Blue hydrogen depends on carbon capture and storage (CCS).
CCS is about the fossil fuel industry saving itself rather than saving the planet.
Below is the January 21st letter published in The Independent by our chairperson, David Ellis, detailing our opposition to the Canadian government's 2020 Hydrogen Strategy.
Hydrogen as a fuel will undoubtedly become a vital part of our transition to using clean fuels in order to limit the emission of greenhouse gases (GHG) into the environment.
The Canadian government is supporting the development of hydrogen through its 2020 Hydrogen Strategy as part of its efforts to mitigate climate change. Hydrogen will be especially important in the transportation sector as well as for zero-carbon heat and power in the home and industrial production.
Green hydrogen is produced from water using renewable energy sources such as wind and solar and can be considered as near to carbon-zero as no fossil fuels are burned to supply the electricity required to generate it. There are no harmful byproducts.
Blue hydrogen can be produced directly from methane which is the major component of natural gas. Methane is a compound of carbon and hydrogen (CH4). Separate the two elements and you have hydrogen and carbon. The problem is what do you do with the carbon?
The oil and gas industry has long seen the writing on the wall in respect to the necessary reduction in the use of its products if the planet has a hope of surviving the climate crisis. In 2019 the production and use of oil and gas accounted for over half of global GHG emissions associated with energy consumption. This will have to dramatically reduce to keep to the net-zero by 2050 goal agreed by most countries.
The industry is looking for alternative uses for its products. They are currently heavily engaged in the production of raw plastic feedstock for industrial uses, are erroneously promoting liquid natural gas (LNG) as a ‘transition fuel’ and are investing in blue hydrogen as a low-carbon alternative fuel. The recent proposal by LNG Newfoundland and Labrador Ltd to construct a facility in Placentia Bay to develop the natural gas resources in offshore Newfoundland cites blue hydrogen as one of the uses of the gas.
In order to call blue hydrogen at all ‘green’ the carbon part of methane has to be safely disposed of. This solely depends on a technology called carbon capture and storage (CCS). There is a huge amount of investment in this technology including support for research and demonstration projects from the Canadian government. CCS has been one of the great hopes for saving the fossil fuel industries from decline for decades—similar to the hype surrounding nuclear fusion in the past. CCS is really about the fossil fuel industry saving itself rather than saving the planet.

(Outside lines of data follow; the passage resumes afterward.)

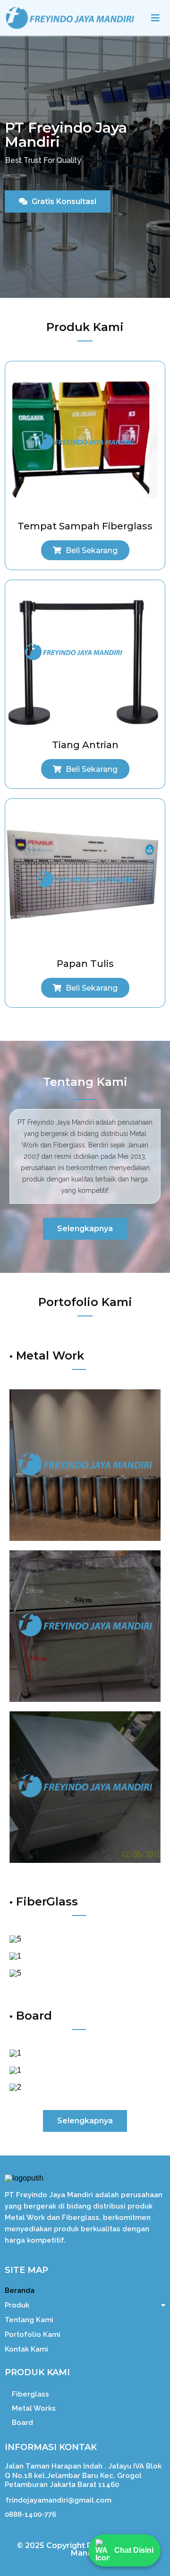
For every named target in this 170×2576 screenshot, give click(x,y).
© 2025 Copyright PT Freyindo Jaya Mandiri (85, 2549)
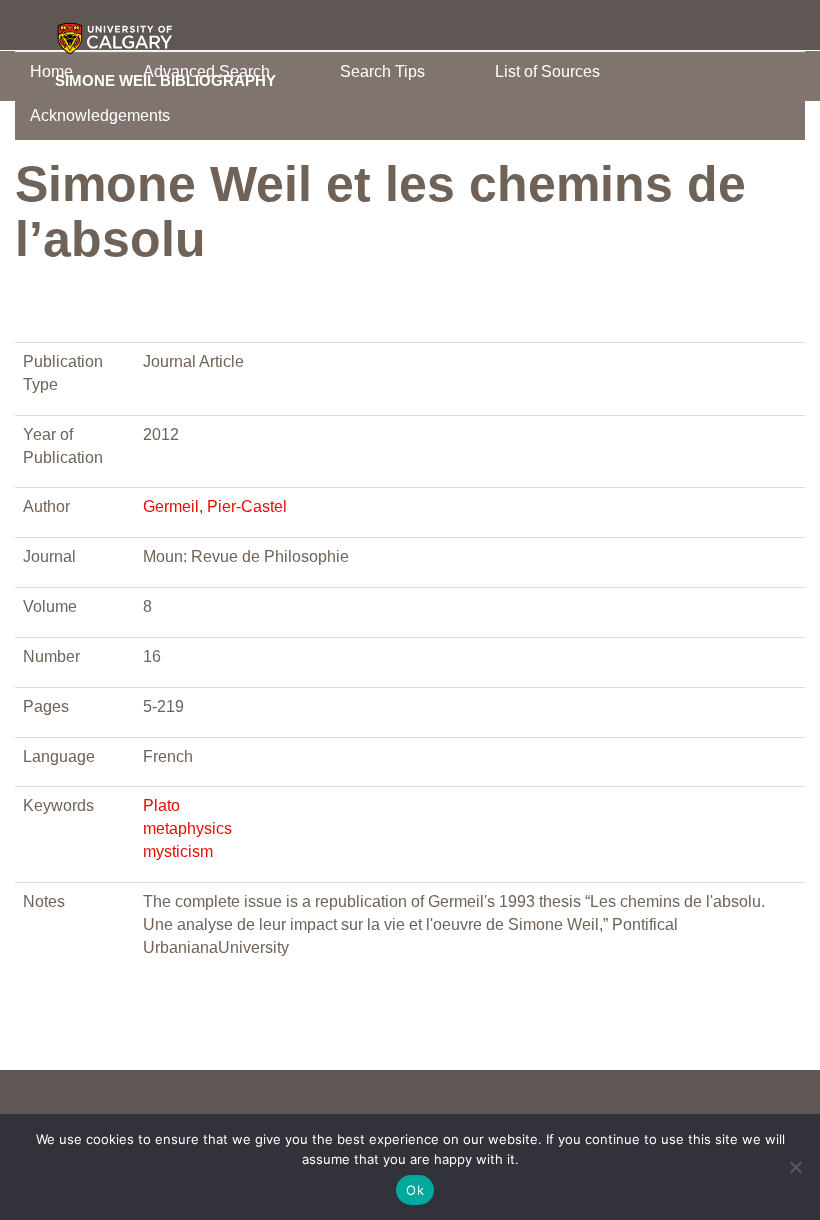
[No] (795, 1167)
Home (51, 71)
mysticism (178, 851)
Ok (415, 1190)
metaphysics (187, 828)
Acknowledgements (100, 115)
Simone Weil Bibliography (165, 80)
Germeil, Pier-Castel (215, 506)
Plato (161, 805)
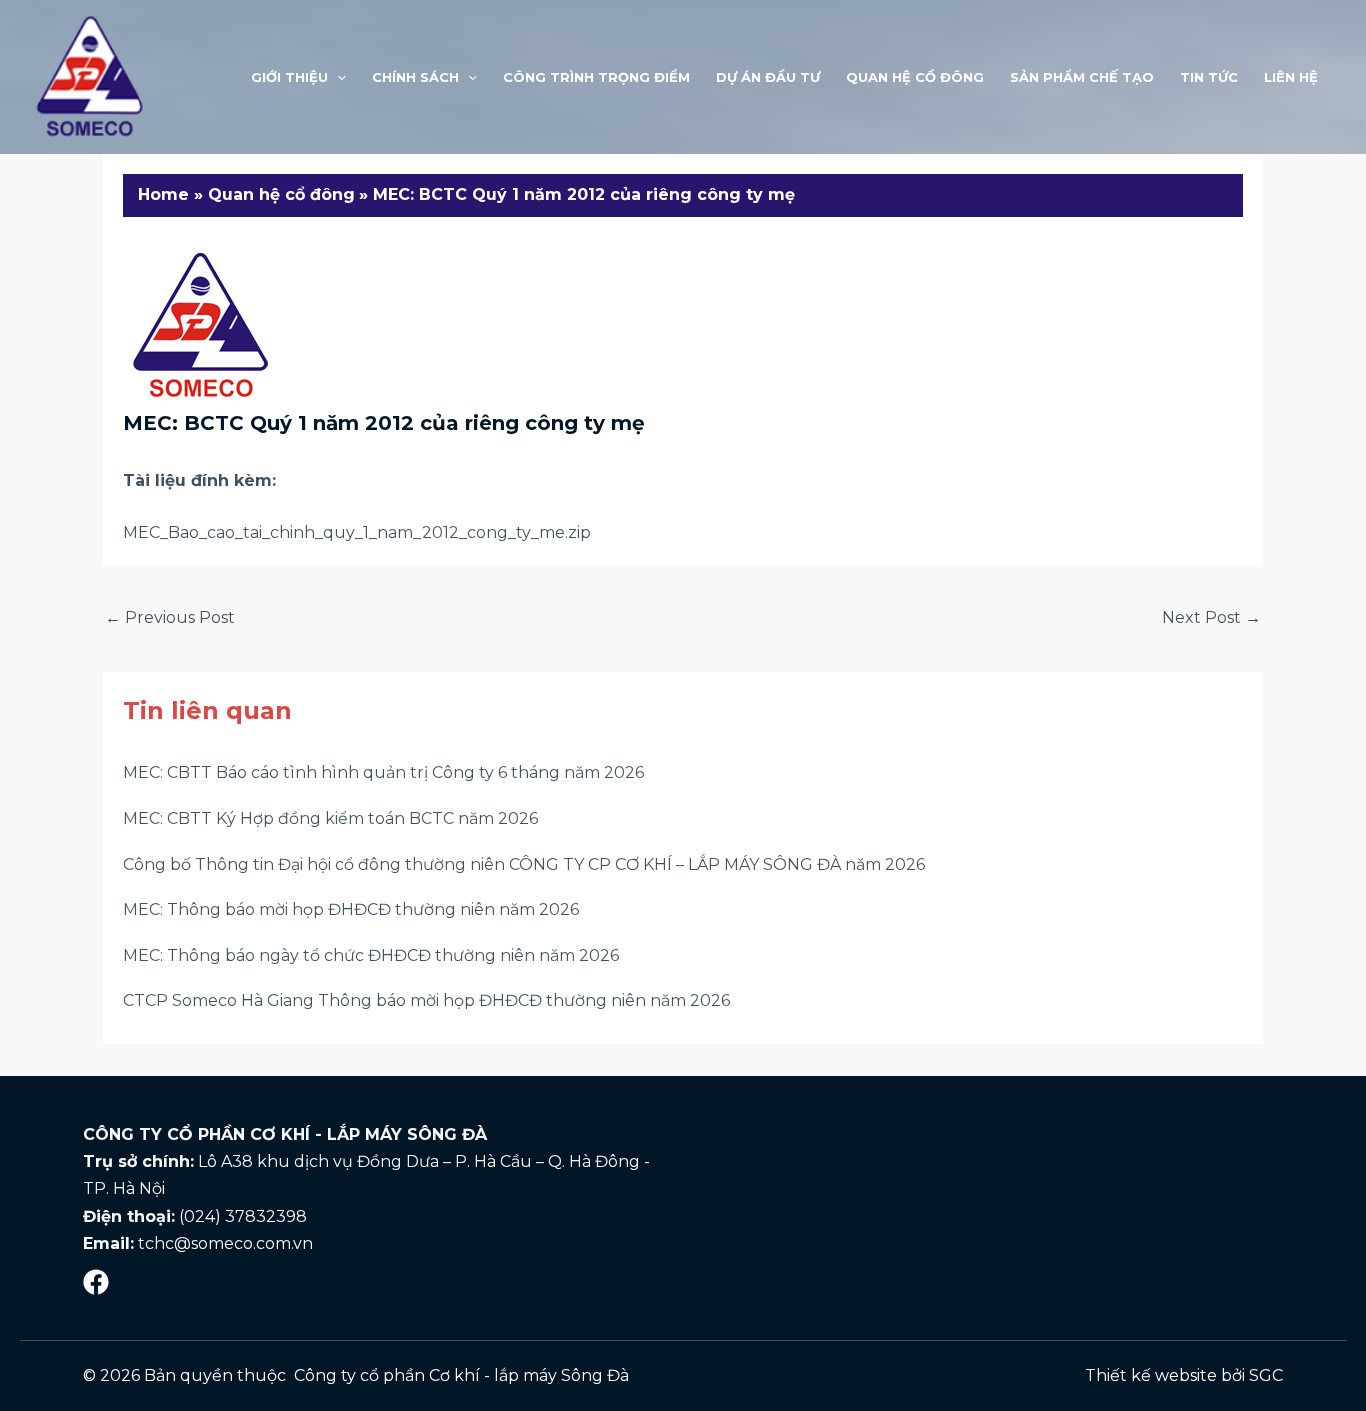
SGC (1266, 1375)
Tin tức (1209, 77)
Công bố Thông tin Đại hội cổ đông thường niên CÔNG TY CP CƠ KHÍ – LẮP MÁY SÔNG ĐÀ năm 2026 (524, 864)
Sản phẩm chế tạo (1082, 77)
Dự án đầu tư (768, 77)
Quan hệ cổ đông (915, 77)
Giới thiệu (289, 77)
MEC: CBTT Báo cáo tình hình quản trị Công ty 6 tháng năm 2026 (383, 772)
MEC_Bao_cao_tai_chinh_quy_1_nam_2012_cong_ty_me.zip (357, 532)
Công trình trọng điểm (596, 77)
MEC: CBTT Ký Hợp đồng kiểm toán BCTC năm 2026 (330, 818)
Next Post (1211, 617)
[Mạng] (96, 1282)
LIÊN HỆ (1291, 77)
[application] (337, 77)
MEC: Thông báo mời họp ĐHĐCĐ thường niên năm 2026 (351, 909)
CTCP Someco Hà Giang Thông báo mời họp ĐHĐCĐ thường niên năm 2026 (426, 1000)
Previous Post (170, 617)
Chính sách (415, 77)
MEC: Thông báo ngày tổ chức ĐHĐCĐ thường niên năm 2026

Beyond the hype from the fossil fuel lobby are significant problems with CCS. Currently there is one small commercial CCS plant in Canada and four pilot projects. Globally there are no large-scale CCS plants and the whole industry accounted for around 100Mt of carbon in 2021.To put this into perspective, Canada on its own emits 700Mt carbon per year.
There is no evidence that CCS is either economically sound or feasible at the scale required to justify its commercial use. In fact, there is some evidence showing that “industrial carbon removal” is a net-contributor to carbon emissions—that is, the process of CCS produces more emissions than it captures.
In comparison to other environmentally-friendly climate change solutions, CCS is relatively expensive. A 2018 study from Harvard and Yale universities found that fossil fuel facilities utilizing CCS cost between $43 and $95 USD per tonne of CO2 whereas onshore wind and solar power cost $25 to $29 USD per tonne of CO2. There are also significant dangers of leakage and environmental pollution when the carbon is stored underground and also during transport.
Alberta’s Hydrogen Roadmap with associated federal and provincial funding running into millions of dollars, envisages hydrogen as being a major part of Alberta’s energy portfolio. It refers to hydrogen produced from natural gas as ‘clean hydrogen’—another case of greenwashing from the oil and gas lobby.
We need to answer the question ‘why invest in blue hydrogen and associated carbon capture and storage when green hydrogen is an environmentally safe and economically sound long term investment?’. It appears to come right down to supporting the influential oil and gas corporations.
The real danger of blue hydrogen is that it delays necessary action on climate change. Investment in environmentally-safe and proven sustainable energy technologies such as wind, solar and ‘run-of-the-river’ hydroelectric power which can be implemented now are far more beneficial to the climate. Green hydrogen can be produced right now. Other GHG-mitigating projects in public transport, building retrofits, agriculture and industrial production are also vital.
The recent International Energy Authority (IEA) World Energy Outlook report cites the lack of finance for climate-friendly solutions to be one of main obstacles to achieving net-zero by 2050. In particular it says that over the crucial period to 2030 the committed investment in these areas falls well short of the emissions reductions that would be required to keep the door open to the IEA’s Net-Zero Emissions by 2050 trajectory.
Instead of focusing our efforts on known, reliable and tested solutions to the climate crisis we are letting ourselves be distracted by loud voices from an industry that is constantly looking at ways to make more profit at the expense of the environment.
David Ellis is a lifelong environmentalist beginning with CND, Friends of the Earth and Greenpeace in the 1970s. He is currently Chair of the Newfoundland and Labrador (Avalon) Chapter of the Council of Canadians. David and his wife, Sue, run Two Whales Coffee Shop in Port Rexton.